### DATA RECORDS
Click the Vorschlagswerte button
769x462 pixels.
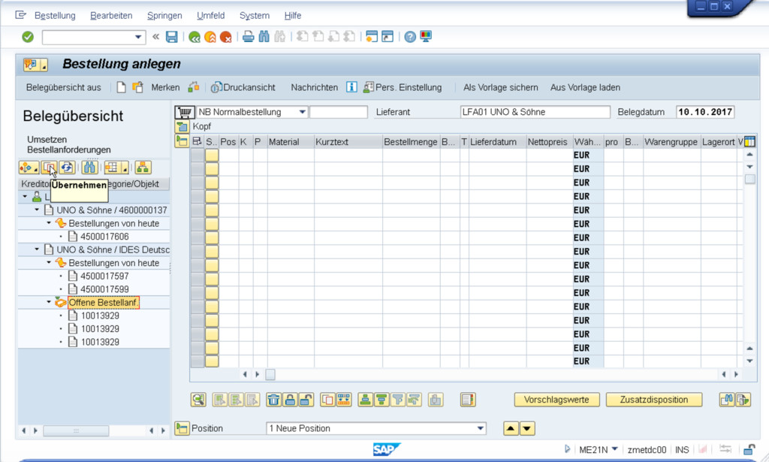(x=556, y=400)
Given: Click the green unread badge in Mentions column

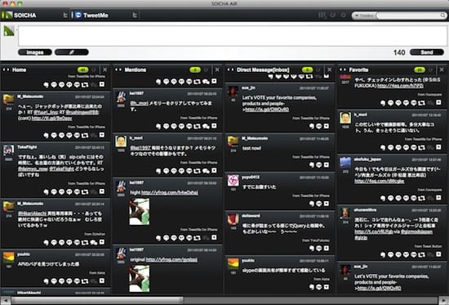Looking at the screenshot, I should 195,70.
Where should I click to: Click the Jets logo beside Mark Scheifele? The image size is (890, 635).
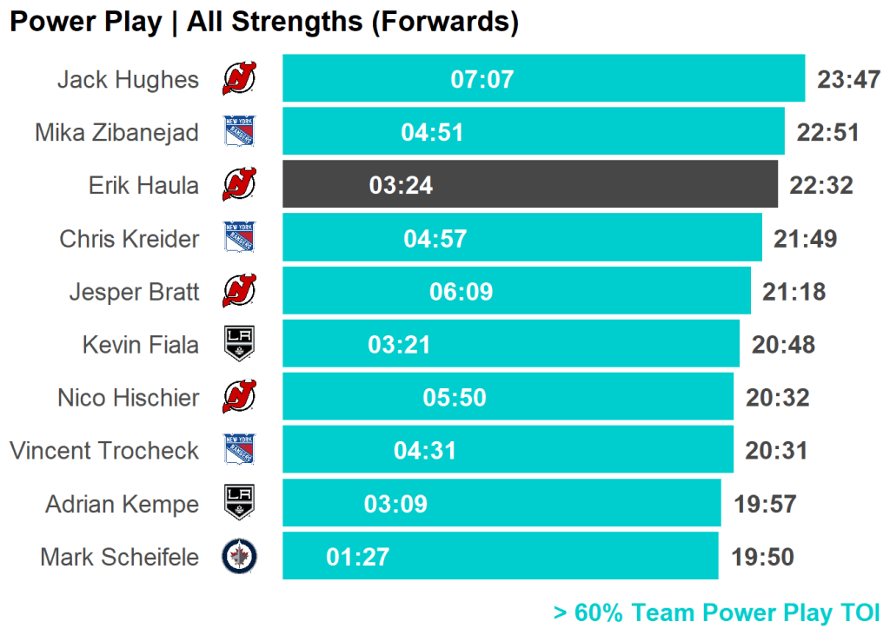coord(239,556)
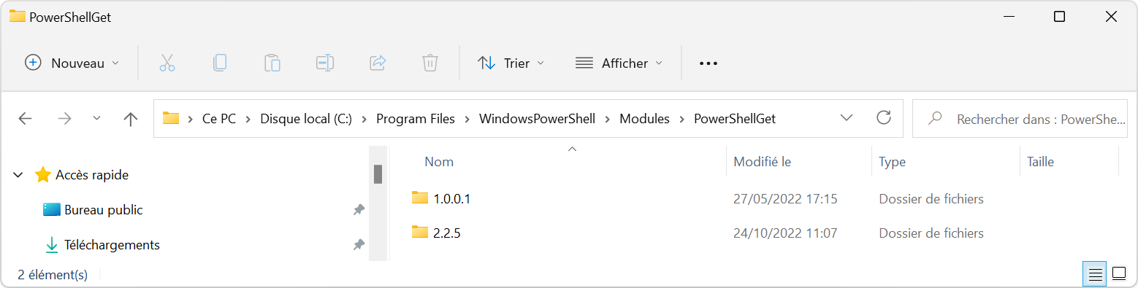Click the navigation pane scrollbar thumb
This screenshot has width=1138, height=288.
coord(378,174)
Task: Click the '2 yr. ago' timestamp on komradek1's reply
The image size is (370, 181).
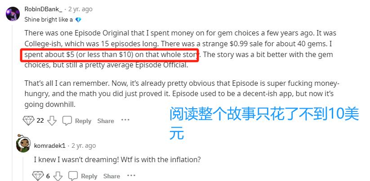Action: [x=84, y=146]
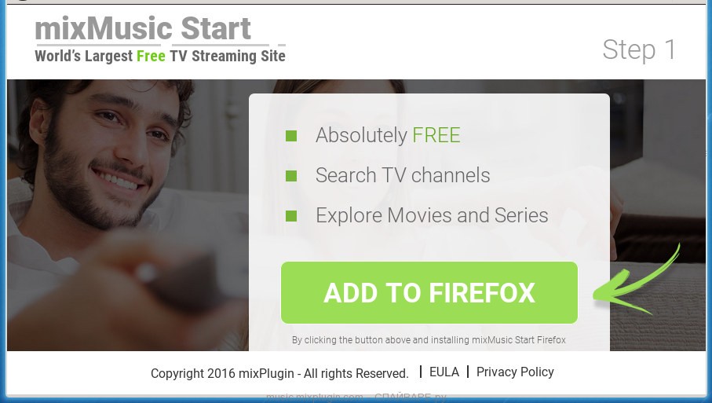The image size is (712, 403).
Task: Click the green word FREE in the feature list
Action: pos(436,135)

### EXERCISE INSTRUCTIONS
In the answer, retype exactly and only the lines from the one holding "Where should I" through the end of the listing, keeping both ends and dropping every picture.

### TASK RESULT
Where should I click to: Click the Jets logo beside Mark Scheifele? The image size is (890, 635).
coord(239,556)
Click the navigation pane scrollbar thumb
This screenshot has width=1138, height=288.
coord(378,174)
Task: Click the '2 yr. ago' timestamp on komradek1's reply
The image size is (370, 181).
Action: [x=84, y=146]
The image size is (712, 403).
Task: Click the green word FREE in the feature list
Action: pos(436,135)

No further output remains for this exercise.